The question is how the votes are counted, not how they are transformed into a very small number of seats, or just one seat, as in the American presidency. It is on this seemingly banal question that the world's only superpower at the end of the second millennium got stuck, as in a giant swamp. The solution that lifted the aircraft carrier named America over the treacherous waters of the Florida count threatens, however, to discredit one of American democracy's most prestigious institutions: on December 12 the Supreme Court decided that it was too late to complete the ongoing manual vote count.
The Court's decision in Bush v. Gore is a strong candidate for being among the most incongruous and negative opinions it has issued. In Europe it has provoked a very negative opinion of American constitutional justice.
MEN, MACHINES, AND HOLES:
THE FIRST DECISION OF A FEDERAL COURT
Most attentive scholars of the American political system expected both a narrow electoral victory and a discrepancy between the popular vote and the Electoral College majority. Presidential elections are indirect elections that may result in a candidate winning the election without obtaining more votes than his closest competitor. Similar distortions may be seen in almost every method of determining the victor in an election.[2] The 1996 elections in Italy produced a comparable phenomenon: the center-Left obtained a greater number of seats in Parliament, even though the center-Right obtained a greater number of the popular votes. But no one could have expected what actually happened in Florida.
On November 8 the Florida Division of Elections gave Bush a 1,784-vote advantage over Gore. The next day, the mechanical recount reduced the Republican candidate's lead to 327 out of a total of about 6 million votes. Florida election law mandates that a mechanical recount of the votes be carried out when the leading candidate has an advantage of less than 0.5 percent of the votes. The difference between the two candidates given by the first official figure (1,784) amounted to 0.0299 percent of the total votes cast. This triggered an automatic mechanical recount. The law setting forth the procedures for protesting electoral results, Florida Statutes § 102.166 (2000), provides that within seventy-two hours of the election any candidate may request that the canvassing board in the county where the protest arises conduct a manual recount.
At this point, we Europeans discovered, with some surprise, that voting systems in the United States vary significantly from one state to another. For example, we became aware that Oregon recently introduced voting by mail for all its residents, which explains why its results were delayed for several days. Moreover, in Florida voting procedures vary from one county to the next. Of the state's 67 counties, one uses manually tabulated paper ballots (as in Italy), another uses a lever machine (as in New York City), 39 use a ballot requiring that the voter fill in the circle corresponding to the names of the candidates to be read by an optical scanner, and 26 use punchcard ballots. Experts have suggested that the margin of error in the Florida vote was on the order of 5 percent.

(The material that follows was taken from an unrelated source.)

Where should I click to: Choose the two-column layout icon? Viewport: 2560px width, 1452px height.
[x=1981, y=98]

Between November 7 and November 11 the Democratic Party, on behalf of Gore, filed protests with the canvassing boards of four counties. Three of the four immediately ordered manual recounts.[3] On November 11 Bush's lawyers appeared in the U.S. District Court for the Southern District of Florida to ask for an injunction against these manual recounts. On November 13, Judge Middlebrooks denied the request.[4] The reasoning behind
The judge had to decide on an emergency motion for a temporary restraining order and a preliminary injunction against the manual recounts on the grounds that § 102. 166(4) of the Florida election law, pursuant to which the recounts were proceeding, violated the First and Fourteenth Amendments of the U.S. Constitution, in particular the Equal Protection Clause, which roughly corresponds to "the principle of equality" under the Italian constitution. Judge Middlebrooks carefully considered the constitutional issue arising under the principle of equality:
The thrust of Plaintiffs' position is that Florida's decentralized county-bycounty electoral system can yield disparate tabulating results from county to county. For instance, similarly punched ballots in different counties may be tabulated differently in a manual recount due to the introduction of human subjectivity and error.[5]

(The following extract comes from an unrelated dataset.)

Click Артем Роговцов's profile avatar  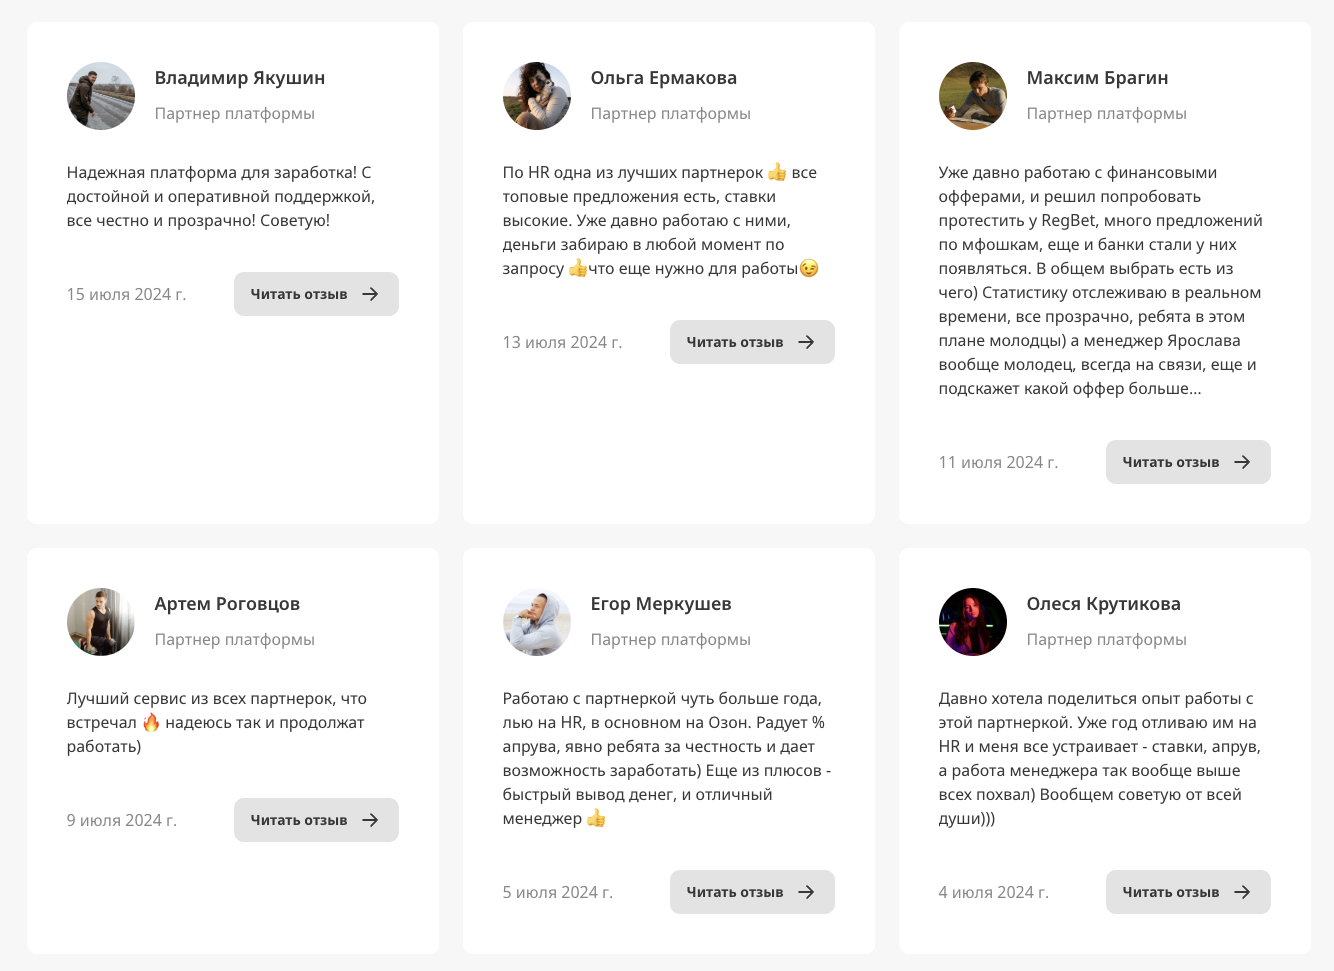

It is well known that three of the counties at the heart of the electoral protest (Palm Beach, Broward, and Miami-Dade) use perforated ballots, where the voter uses a stylus to punch out a perforated square of paper corresponding to the name of the chosen candidate. If all goes well, a little square of paper (called a "chad") completely detaches from the rest of the ballot, resulting in a hole that the optical scanning machine counts as a vote. But it is possible that the voter, unskilled in the use of the stylus, inadvertently detaches three, or two, or just one side of the chad. The machine interprets some of these as holes and others not. How do those who recount the ballots, applying Florida law, define a "hole"?[6] Is there a standard, unambiguous, universally accepted definition of what kind of a hole, or vote, is valid in the specific case for every canvassing board charged with the manual recount? And if there is not, and equal holes may be counted differently or different holes may be counted equally, would this be a violation of the principle of equality, understood as granting each citizen an equal vote?
Judge Middlebrooks, considering these objections, which would later be tackled by the U.S. Supreme Court, reasonably asserted:
These concerns are real, and, in our view, unavoidable, given the inherent decentralization involved in state electoral and state recount procedures. For instance, at least 48 states employ recount procedures—many of which differ in their methods of tabulation. … Unless and until each electoral county in the United States uses the exact same automatic tabulation (and even then there may be system malfunctions and the like), there will be tabulating discrepancies depending on the method of tabulation. Rather than a sign of weakness or constitutional injury, some solace can be taken in the fact that
Judge Middlebrooks stated further that the plaintiffs failed to demonstrate how and why the manual recount is so unreliable as to constitute a violation of the constitutional principle of equality, especially taking account of the fact that the electronic tabulation has a margin of error of about 5 percent. In the end, Judge Middlebrooks refused to enjoin the manual recount because "we do not find sufficient evidence to declare a law authorizing the use of a manual recount to be unconstitutional on its face."[8]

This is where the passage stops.